Durante 45 días, el Atlántico fue horizonte y adversario. Cuatro mujeres, mexicanas, avanzaron a pulso sobre una franja infinita de agua salada, turnando el remo mientras el sol quemaba y la noche traía lluvia y viento. No solo buscaban llegar al otro lado, querían demostrar que la fuerza, la resistencia y el valor tienen voz femenina.
Ana Lucía Valencia, Andrea Gutiérrez, Eugenia Méndez y Lucía Muriel completaron una travesía que convirtió a Oceanida, su equipo, en el primero femenino de México y América Latina en cruzar el Atlántico a remo. Una hazaña deportiva que llevó consigo una bandera más poderosa: la equidad de género.
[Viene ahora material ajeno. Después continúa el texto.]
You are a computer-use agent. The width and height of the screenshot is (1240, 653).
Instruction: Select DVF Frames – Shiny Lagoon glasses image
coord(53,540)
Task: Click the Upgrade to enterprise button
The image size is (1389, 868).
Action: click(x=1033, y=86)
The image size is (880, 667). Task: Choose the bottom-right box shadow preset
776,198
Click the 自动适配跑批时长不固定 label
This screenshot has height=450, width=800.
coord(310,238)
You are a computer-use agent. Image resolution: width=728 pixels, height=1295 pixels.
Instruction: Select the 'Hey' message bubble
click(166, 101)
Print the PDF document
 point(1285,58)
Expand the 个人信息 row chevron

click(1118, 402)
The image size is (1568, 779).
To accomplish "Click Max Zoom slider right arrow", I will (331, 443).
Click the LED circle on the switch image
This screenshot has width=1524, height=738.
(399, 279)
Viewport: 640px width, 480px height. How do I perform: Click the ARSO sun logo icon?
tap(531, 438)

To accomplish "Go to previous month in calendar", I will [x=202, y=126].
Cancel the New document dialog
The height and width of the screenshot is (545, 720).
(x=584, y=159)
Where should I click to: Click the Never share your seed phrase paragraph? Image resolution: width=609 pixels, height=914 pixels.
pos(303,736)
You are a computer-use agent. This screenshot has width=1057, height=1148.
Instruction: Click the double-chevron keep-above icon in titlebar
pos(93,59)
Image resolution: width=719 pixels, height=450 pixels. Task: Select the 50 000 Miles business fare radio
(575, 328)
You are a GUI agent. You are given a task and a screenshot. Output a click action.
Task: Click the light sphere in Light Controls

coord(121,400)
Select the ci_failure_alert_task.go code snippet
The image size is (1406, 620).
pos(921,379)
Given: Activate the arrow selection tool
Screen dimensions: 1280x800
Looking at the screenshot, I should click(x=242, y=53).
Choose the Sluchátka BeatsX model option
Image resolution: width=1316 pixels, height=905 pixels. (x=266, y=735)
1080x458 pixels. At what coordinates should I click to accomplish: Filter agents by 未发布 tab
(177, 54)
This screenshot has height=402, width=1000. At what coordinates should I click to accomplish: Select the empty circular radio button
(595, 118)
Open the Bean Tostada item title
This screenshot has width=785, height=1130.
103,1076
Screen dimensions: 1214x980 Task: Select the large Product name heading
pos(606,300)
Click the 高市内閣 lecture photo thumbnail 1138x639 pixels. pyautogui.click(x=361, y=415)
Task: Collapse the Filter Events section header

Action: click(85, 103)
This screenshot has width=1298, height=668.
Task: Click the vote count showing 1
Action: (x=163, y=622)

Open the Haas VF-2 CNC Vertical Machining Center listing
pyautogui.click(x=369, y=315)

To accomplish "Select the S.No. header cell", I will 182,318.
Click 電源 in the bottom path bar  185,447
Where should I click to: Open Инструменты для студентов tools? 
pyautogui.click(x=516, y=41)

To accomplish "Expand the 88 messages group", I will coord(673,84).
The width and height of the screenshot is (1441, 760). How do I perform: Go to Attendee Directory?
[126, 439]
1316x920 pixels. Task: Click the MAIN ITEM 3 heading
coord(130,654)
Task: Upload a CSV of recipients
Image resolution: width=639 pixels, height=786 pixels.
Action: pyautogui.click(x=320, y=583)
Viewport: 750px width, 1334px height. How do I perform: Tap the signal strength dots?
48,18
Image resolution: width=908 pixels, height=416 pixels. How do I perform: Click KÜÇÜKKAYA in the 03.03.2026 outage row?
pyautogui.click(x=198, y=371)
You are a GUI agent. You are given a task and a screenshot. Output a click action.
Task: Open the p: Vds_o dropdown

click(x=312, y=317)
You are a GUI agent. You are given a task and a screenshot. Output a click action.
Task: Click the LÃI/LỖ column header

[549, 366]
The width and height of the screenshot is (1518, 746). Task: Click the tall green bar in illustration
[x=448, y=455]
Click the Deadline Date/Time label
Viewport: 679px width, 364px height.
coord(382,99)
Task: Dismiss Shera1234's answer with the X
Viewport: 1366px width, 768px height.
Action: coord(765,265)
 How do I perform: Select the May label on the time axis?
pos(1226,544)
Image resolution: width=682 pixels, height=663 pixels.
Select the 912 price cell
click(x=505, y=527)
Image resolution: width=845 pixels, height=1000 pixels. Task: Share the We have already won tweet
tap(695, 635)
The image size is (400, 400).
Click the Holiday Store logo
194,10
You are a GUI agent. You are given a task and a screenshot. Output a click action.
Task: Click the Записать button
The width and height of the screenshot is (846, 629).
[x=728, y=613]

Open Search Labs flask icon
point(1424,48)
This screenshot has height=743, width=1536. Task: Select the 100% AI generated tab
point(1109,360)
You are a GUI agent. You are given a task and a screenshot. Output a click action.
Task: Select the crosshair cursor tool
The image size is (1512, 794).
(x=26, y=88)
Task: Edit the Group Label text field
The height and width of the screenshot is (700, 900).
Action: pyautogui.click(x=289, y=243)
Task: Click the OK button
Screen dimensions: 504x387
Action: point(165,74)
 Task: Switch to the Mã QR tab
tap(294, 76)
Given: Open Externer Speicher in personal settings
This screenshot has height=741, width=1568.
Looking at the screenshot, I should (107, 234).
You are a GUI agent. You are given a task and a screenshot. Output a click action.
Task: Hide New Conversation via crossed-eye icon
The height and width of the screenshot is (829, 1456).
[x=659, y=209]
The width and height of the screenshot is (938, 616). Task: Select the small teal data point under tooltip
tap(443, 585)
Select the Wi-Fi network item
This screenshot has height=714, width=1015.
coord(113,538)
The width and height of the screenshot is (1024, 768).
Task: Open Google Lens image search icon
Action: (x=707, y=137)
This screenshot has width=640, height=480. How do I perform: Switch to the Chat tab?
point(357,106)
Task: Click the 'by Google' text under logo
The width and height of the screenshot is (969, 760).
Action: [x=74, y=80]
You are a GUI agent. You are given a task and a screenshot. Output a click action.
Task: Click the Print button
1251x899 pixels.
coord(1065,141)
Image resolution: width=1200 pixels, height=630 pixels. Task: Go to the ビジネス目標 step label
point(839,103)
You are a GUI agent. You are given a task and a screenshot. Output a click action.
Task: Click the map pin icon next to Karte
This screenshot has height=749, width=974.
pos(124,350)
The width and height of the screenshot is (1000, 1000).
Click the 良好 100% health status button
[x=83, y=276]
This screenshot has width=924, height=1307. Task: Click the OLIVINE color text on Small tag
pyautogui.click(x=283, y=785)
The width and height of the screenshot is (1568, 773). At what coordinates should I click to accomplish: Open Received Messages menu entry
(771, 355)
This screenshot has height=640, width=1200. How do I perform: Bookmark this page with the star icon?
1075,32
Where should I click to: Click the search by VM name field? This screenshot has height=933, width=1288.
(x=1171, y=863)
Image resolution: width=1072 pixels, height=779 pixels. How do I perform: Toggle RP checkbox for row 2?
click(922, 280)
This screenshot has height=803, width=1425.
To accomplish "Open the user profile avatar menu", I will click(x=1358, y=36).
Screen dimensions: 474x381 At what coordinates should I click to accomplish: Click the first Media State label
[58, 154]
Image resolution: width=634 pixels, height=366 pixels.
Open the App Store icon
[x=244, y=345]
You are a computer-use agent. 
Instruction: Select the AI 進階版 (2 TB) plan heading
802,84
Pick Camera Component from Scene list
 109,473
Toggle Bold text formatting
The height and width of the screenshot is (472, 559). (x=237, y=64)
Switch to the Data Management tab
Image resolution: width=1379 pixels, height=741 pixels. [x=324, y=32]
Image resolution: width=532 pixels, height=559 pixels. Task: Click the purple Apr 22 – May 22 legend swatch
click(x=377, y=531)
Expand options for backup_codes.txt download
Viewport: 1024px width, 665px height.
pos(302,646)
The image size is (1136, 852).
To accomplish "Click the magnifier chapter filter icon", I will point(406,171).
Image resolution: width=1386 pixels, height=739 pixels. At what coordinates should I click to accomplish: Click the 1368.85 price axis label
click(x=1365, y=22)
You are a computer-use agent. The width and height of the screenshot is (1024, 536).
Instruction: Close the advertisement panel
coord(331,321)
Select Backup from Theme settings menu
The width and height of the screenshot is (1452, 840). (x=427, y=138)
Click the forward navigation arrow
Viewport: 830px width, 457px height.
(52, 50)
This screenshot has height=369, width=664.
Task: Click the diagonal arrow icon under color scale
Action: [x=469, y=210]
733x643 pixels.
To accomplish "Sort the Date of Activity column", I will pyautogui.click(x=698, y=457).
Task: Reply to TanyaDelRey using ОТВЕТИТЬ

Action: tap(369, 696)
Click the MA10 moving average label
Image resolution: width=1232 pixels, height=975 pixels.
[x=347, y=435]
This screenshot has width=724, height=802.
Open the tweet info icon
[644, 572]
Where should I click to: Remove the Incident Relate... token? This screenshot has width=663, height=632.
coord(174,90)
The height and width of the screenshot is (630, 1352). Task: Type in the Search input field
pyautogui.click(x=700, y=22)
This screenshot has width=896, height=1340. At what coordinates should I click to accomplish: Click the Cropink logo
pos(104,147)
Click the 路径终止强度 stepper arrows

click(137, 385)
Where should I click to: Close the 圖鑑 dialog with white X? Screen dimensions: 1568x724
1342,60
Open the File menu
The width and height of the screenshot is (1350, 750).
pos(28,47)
“Nuestra motivación principal es poder inspirar y apoyar a que más mujeres crucen sus propios océanos en equidad de oportunidades. Porque sabemos que no todas empezamos en la misma línea de salida”, dice a CNN Ana Lucía Valencia.
El reto que las llevó a hacer historia es la carrera El Cruce, organizada por la compañía española Atlantic Campaigns SL, en la que participan equipos de todo el mundo con la isla La Gomera, en las Islas Canarias, como punto de partida hasta Antigua y Barbuda, en el Caribe, como la meta.
Es uno de los desafíos físicos y mentales más duros del mundo. Los participantes reman más de 4.800 kilómetros, enfrentan jornadas extenuantes, olas que alcanzan hasta seis metros de altura, vientos, aislamiento total y temperaturas extremas con un bote sin motor como su único hogar.
Un entrenamiento de “prueba y error”
En 2023, con las cuatro a bordo, comenzó la preparación física y mental que incluyó horas en el gimnasio y la máquina de remo, expediciones en el agua, sesiones de terapia grupal y talleres de comunicación asertiva para afrontar el desafío: una prueba que exigía convivir con el cansancio, el estrés y la fuerza del mar.
El proceso de entrenamiento en agua fue de prueba y error debido a que no tenían experiencia previa en remo ni un entrenador que pudiera guiarlas porque nadie en México había hecho una travesía similar.
Andrea, Ana Lucía y Lucila cuentan a CNN que la primera vez que se subieron a “La Chalupa” –el bote en el que hicieron el cruce trasatlántico– dieron vueltas en círculos por horas porque tenían el timón al revés, pero después de aciertos y errores sumaron horas de práctica en el mar y expediciones que les dio confianza en sí mismas y en sus compañeras.